## SET EXERCISE
Please put the data from the line containing "This screenshot has width=1369, height=896." through the end of the data, both ends included, into a Markdown table with the columns Row and Line, skipping blank lines. Leave the pictures out of the answer.

## ROWS
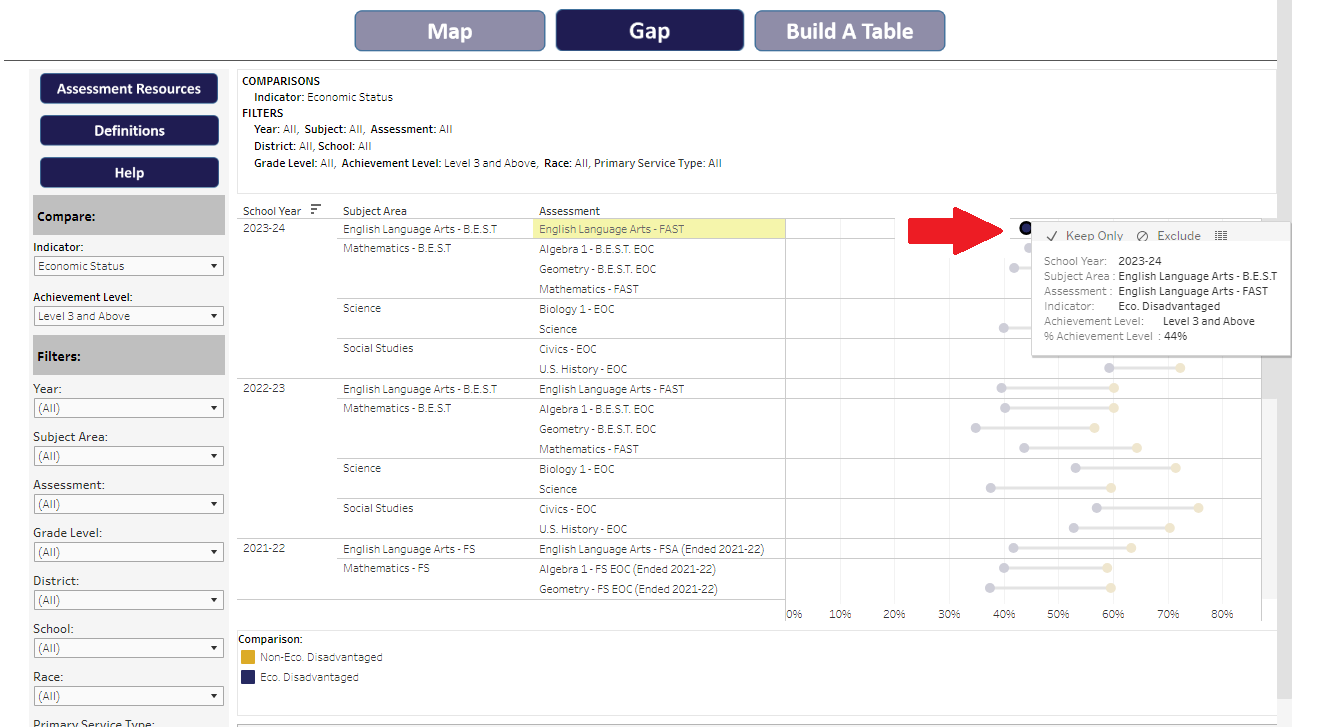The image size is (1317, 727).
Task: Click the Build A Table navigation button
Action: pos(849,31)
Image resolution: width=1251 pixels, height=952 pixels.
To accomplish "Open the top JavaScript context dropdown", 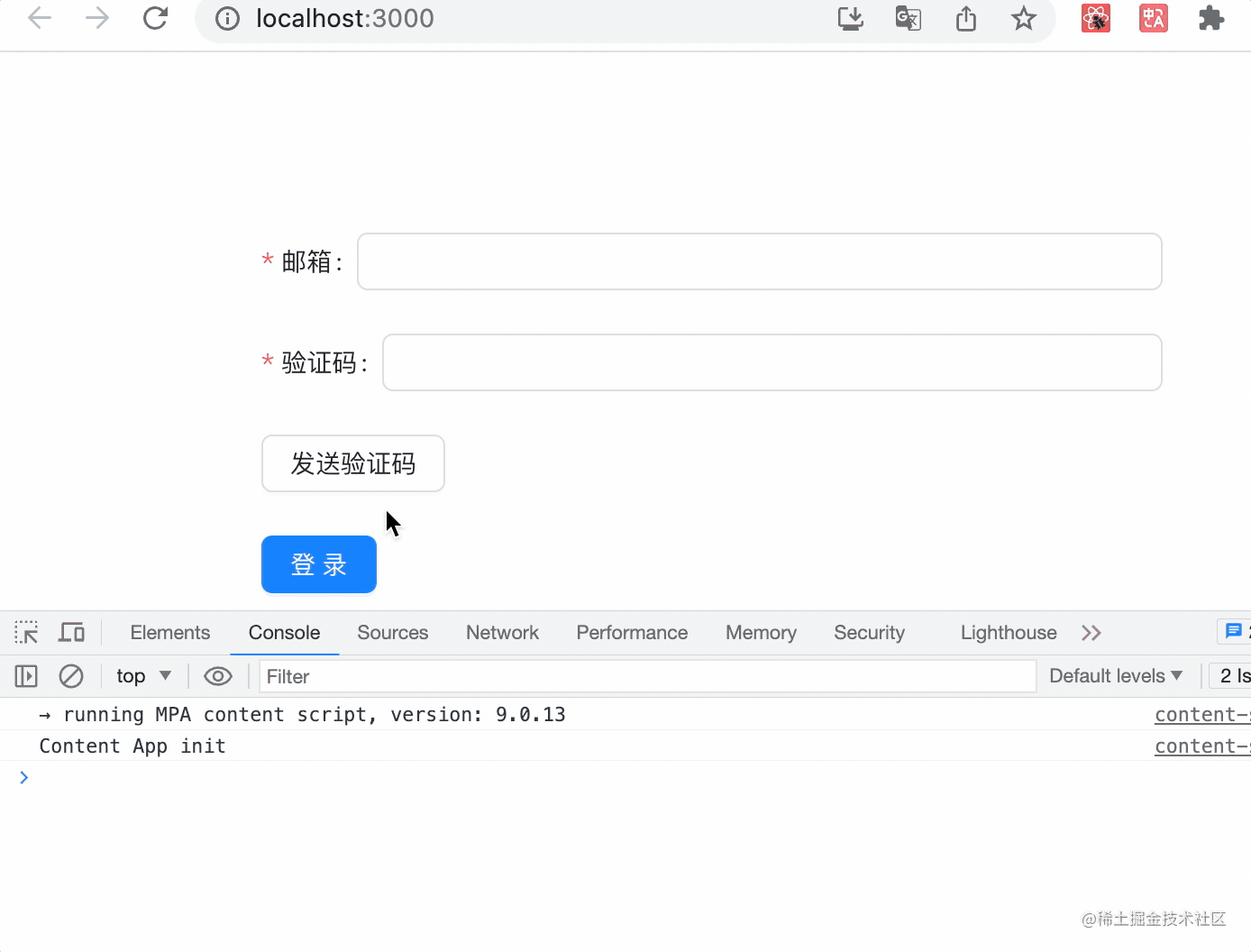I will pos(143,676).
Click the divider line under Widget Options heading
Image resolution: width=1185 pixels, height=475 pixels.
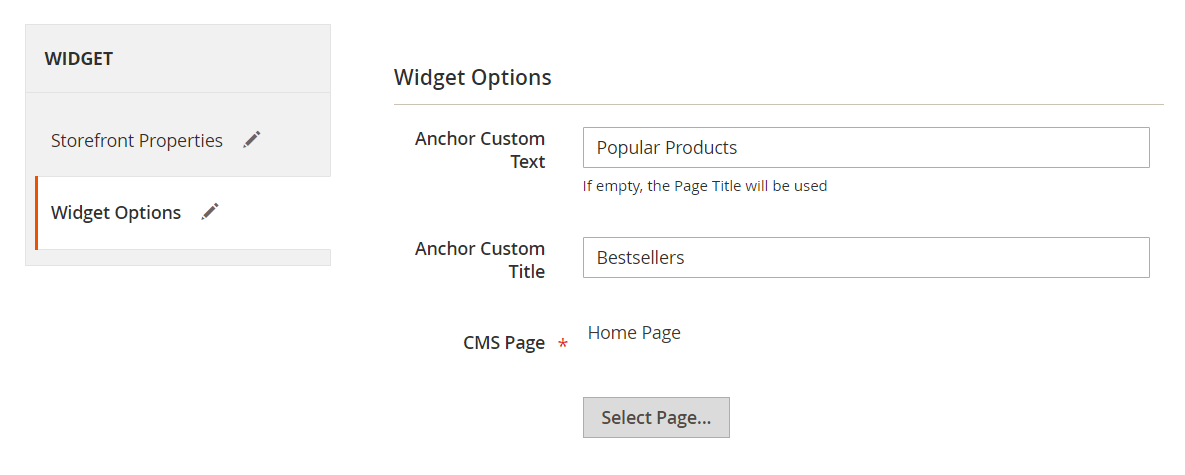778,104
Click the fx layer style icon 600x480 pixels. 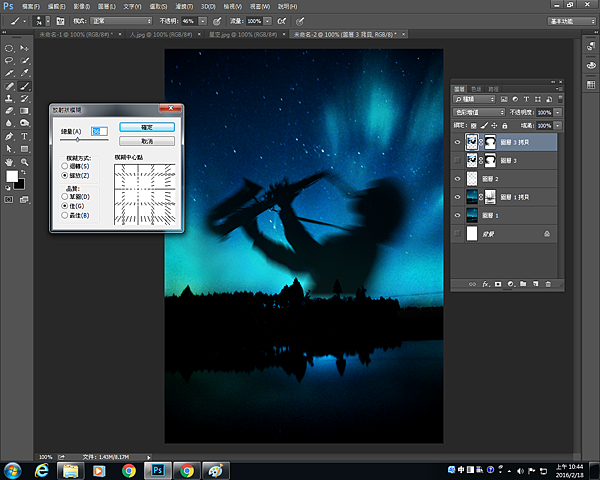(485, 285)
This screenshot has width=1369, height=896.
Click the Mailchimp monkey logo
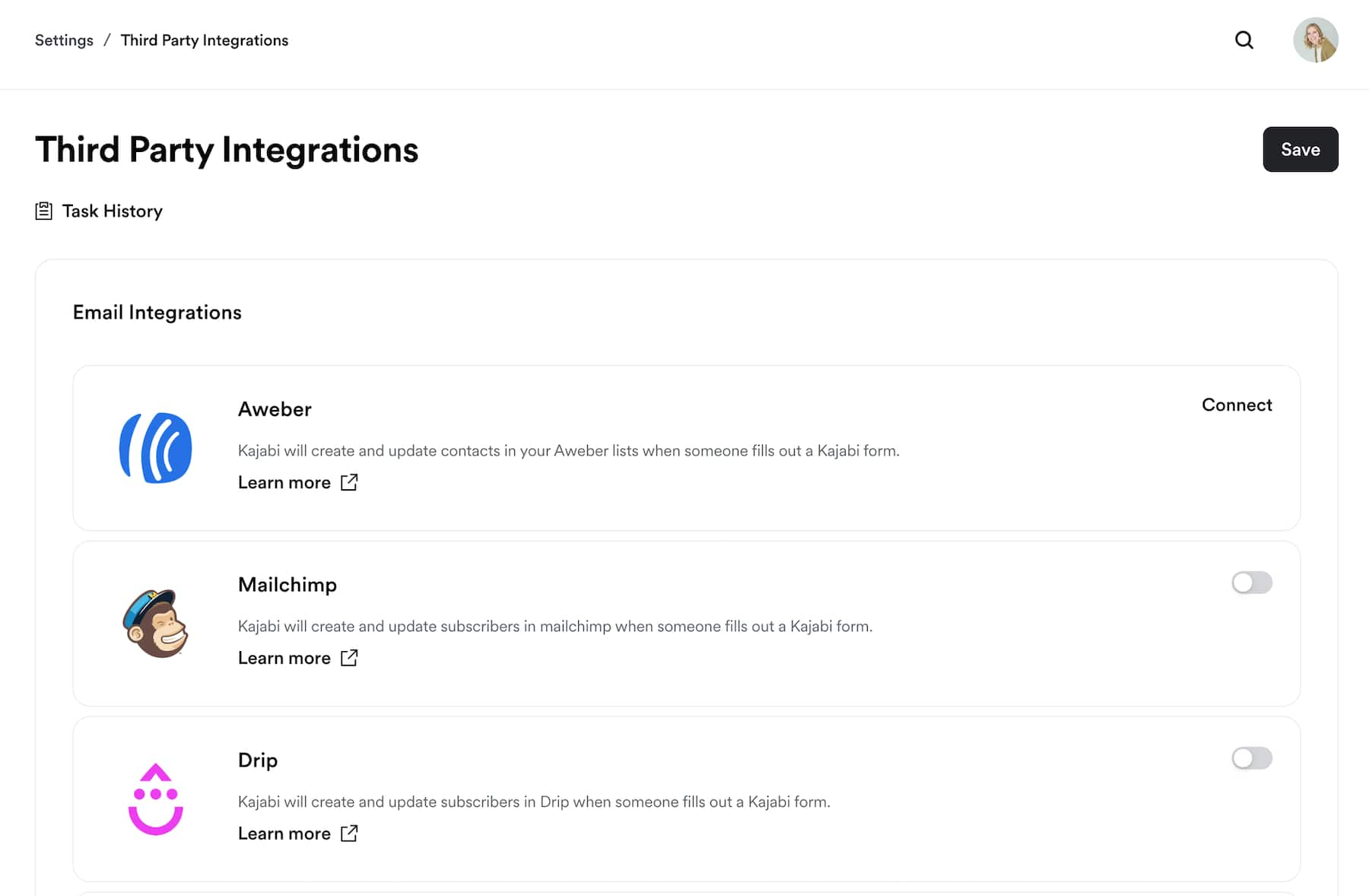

## EXERCISE RESULT
| Row | Line |
|---|---|
| 1 | This screenshot has width=1369, height=896. |
| 2 | Click the Mailchimp monkey logo |